> Assignment
An exact, word-for-word copy of the entries is required, beginning at the line that contains "प्रबिधि (80, 2471)" and ending at the last line, both included.

┌────────

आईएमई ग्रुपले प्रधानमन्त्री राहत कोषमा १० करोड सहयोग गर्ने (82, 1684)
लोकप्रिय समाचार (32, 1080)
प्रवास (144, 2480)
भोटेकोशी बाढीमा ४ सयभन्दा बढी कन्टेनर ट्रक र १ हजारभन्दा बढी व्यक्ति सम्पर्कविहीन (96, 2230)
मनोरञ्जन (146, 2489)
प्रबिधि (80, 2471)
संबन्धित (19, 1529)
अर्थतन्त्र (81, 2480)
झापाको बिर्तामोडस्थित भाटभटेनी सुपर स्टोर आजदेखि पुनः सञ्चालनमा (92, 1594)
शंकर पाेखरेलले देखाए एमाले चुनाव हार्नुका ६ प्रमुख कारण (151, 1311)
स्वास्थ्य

└────────

> Result of the task
प्रबिधि (80, 2471)
संबन्धित (19, 1529)
अर्थतन्त्र (81, 2480)
झापाको बिर्तामोडस्थित भाटभटेनी सुपर स्टोर आजदेखि पुनः सञ्चालनमा (92, 1594)
शंकर पाेखरेलले देखाए एमाले चुनाव हार्नुका ६ प्रमुख कारण (151, 1311)
स्वास्थ्य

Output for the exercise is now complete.